Robin Strongin is the creator of the Disruptive Women in Health Care Blog ( and the president and CEO of Amplify Public Affairs ( She is an accomplished public affairs expert with more than 25 years of experience working in Washington, DC. Robin serves on the Board of the Juvenile Diabetes Research Foundation Capitol Chapter and is a member of the Women Business Leaders of the US Health Care Industry Foundation. She works with and for Federal and state governments, regulatory agencies, Congress, think tanks, nonprofit organizations, corporations, coalitions and trade associations.

Ampify Public Affairs is the next generation in public affairs, leading the way in the integration of new media and traditional communications strategies. With unequalled expertise in aligning allies, connecting voices, and promoting action, Amplify serves as a relationship builder, creating and sustaining win-win collaborations to move issues forward and influence targeted audiences.

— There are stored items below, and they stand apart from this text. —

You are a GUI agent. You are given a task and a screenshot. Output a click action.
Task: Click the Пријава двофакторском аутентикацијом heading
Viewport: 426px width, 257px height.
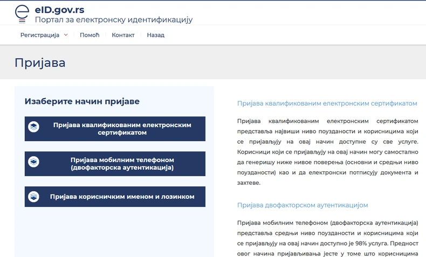302,205
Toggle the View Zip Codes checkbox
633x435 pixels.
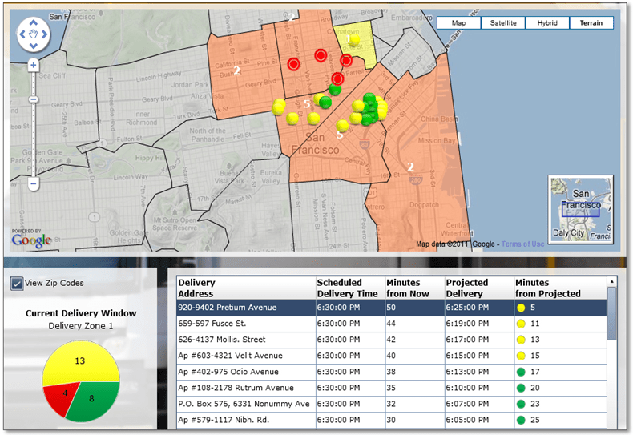tap(18, 283)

Through the blending of innovative communication technologies, credible coalition building, grassroots and top-tiered public affairs expertise, Amplify leverages connections to achieve targeted objectives in the public, private, and political arena.

Monday, November 16, 2009

NTSB Chairman Warns 'First Impessions Can Be Wrong'

National Transportation Safety Board Chairman Debbie Hersman criticized the way some members of the press cover the aviation and transportation accidents at a National Press Club luncheon held on Nov. 16.

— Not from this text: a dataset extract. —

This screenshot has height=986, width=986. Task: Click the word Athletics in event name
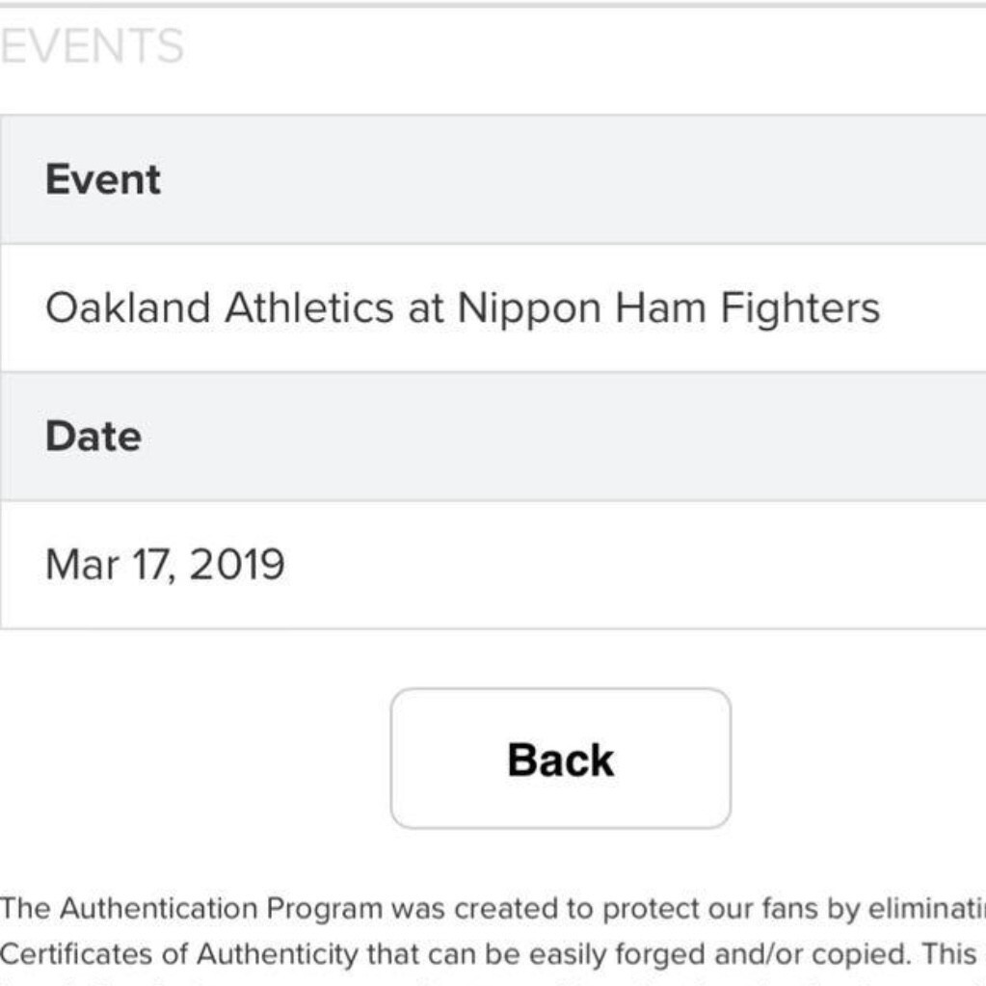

“We understand the need to solve the puzzle in the early hours of an accident, and we know your editors and producers want you to be the first to get the ‘cause’ of the accident, but what is the cost to your credibility if you are the first to get the cause wrong? We have learned from experience that first impressions can be wrong,” she said.

Hersman pointed to some of the less-than-savvy questions NTSB officials have received while on scene, including, “Who makes 747s besides Boeing?” “What kinds of planes make those white lines in the sky?” and “Who was steering the train?”

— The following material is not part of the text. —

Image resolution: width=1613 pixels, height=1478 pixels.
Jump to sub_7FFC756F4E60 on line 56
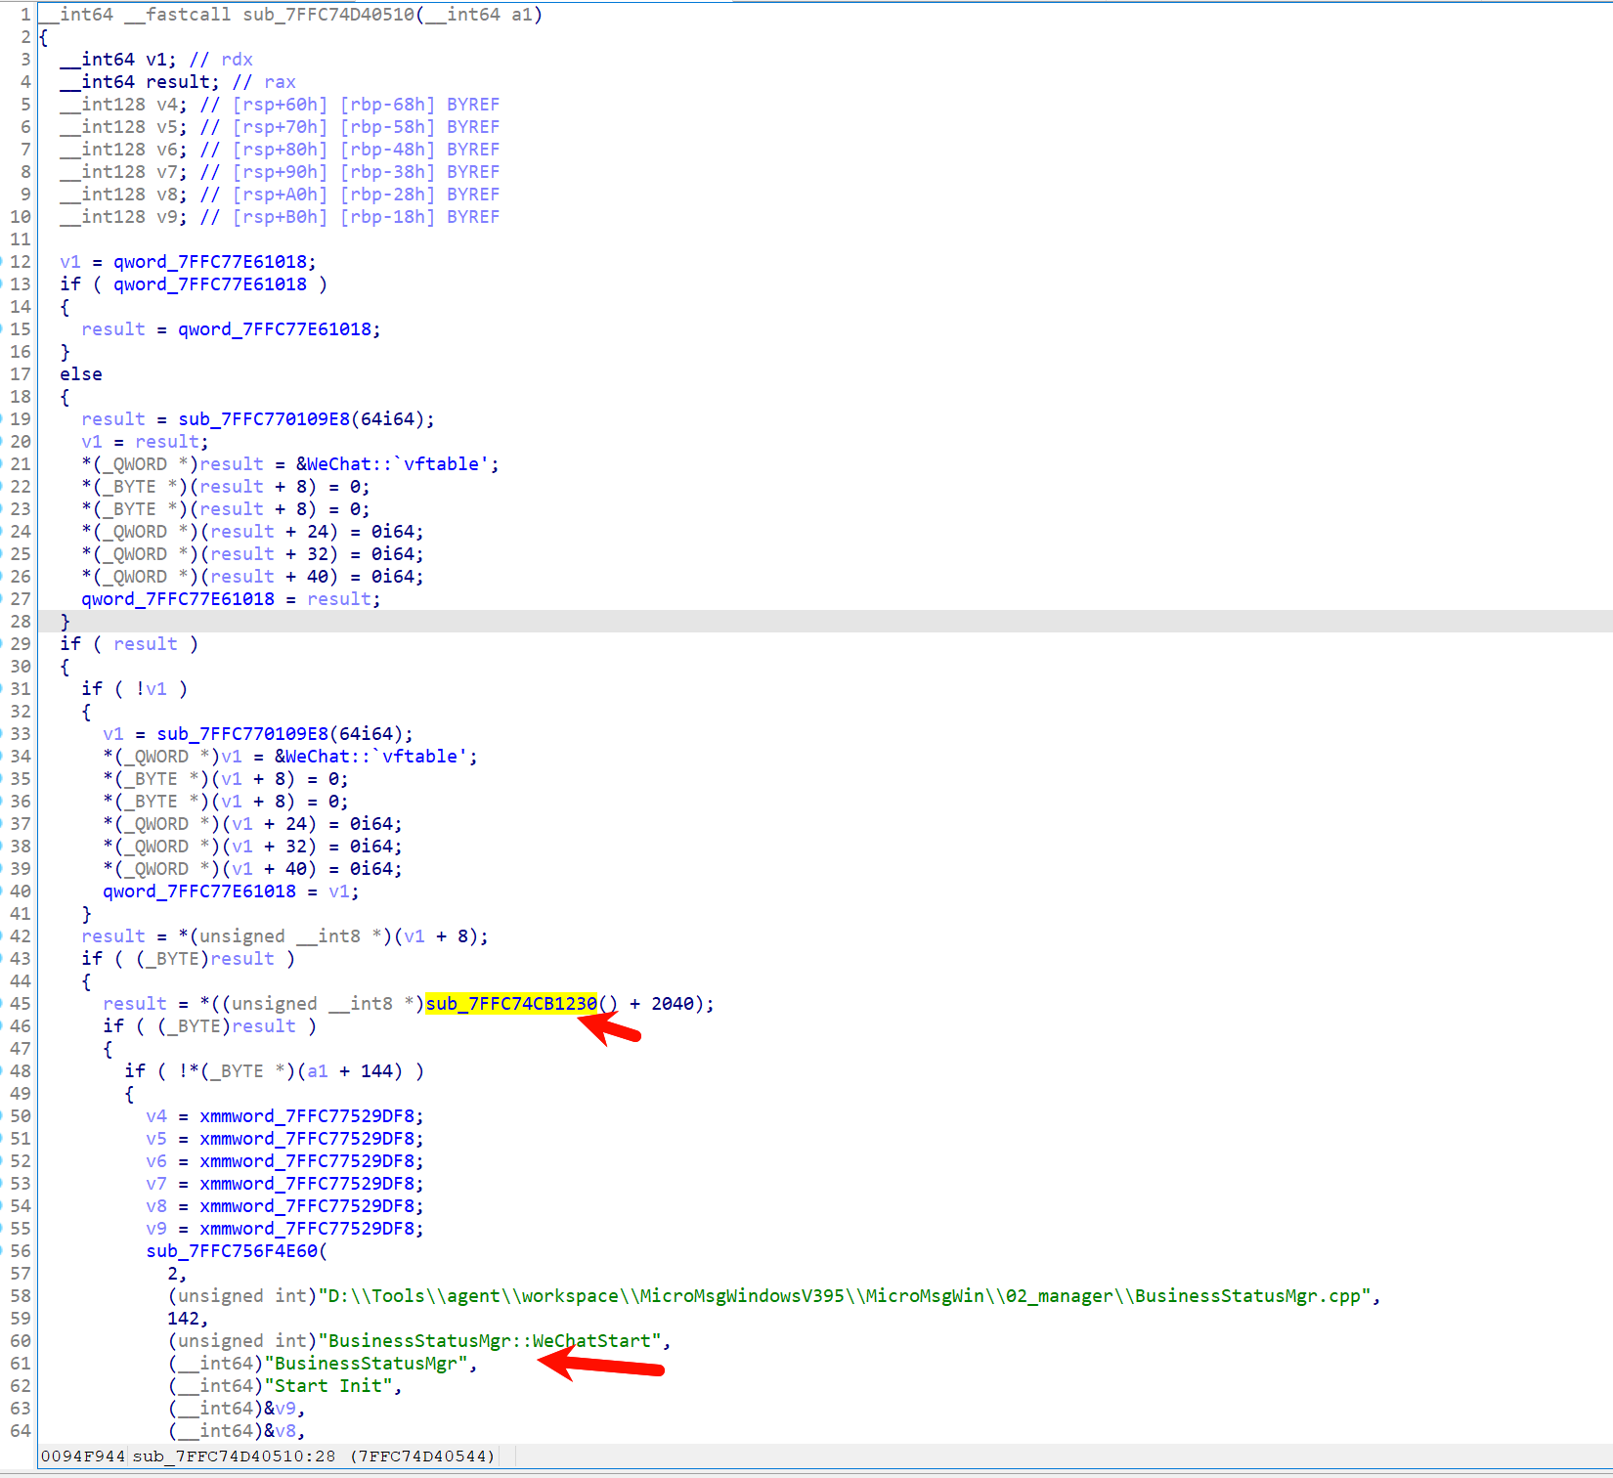232,1251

She said she understands that in today’s tough journalistic climate, “we don’t have the luxury of having only transportation experts cover our work. These reporters are very good surrogates for the public who, although they rely on our transportation system every day, often have a limited understanding of how it operates and how safe it is.”

The question, Hersman asked, is how do we provide important accident information responsibly?

“ As you know, the NTSB has been investigating major transportation accidents for more than 42 years, and in that time we’ve held thousands of press briefings near the accident scenes,” said Hersman, who joined NTSB in June 2004 and took over as its chairman in July 2009.

“I appreciate this opportunity to meet with journalists outside the atmosphere of a major transportation accident … I am often asked about how I feel about working with the press. I have to say, in the beginning, it was quite intimidating to stand in front of a bank of 20 microphones in a room full of cameras with reporters firing questions at me. “

She said that after accompanying NTSB teams to 17 major accidents in the last 5 years — ranging from the collision of two Washington Metro trains at Woodley Park Station in September, the mid-air collision involving a sightseeing helicopter and single engine plane over the Hudson River that killed 9 people in August — she said she had the opportunity to see her staff and the press corps in action.

“Of course all of our beat reporters are top notch, but occasionally we encounter reporters at the accident scene who don’t routinely cover transportation issues and have the – how shall I say it – don’t have a full grasp of the subject matter.

“Even in this changing environment, when you are being asked to re-invent yourselves on a regular basis, I hope you continue to achieve the professional satisfaction you sought when you became a reporter.”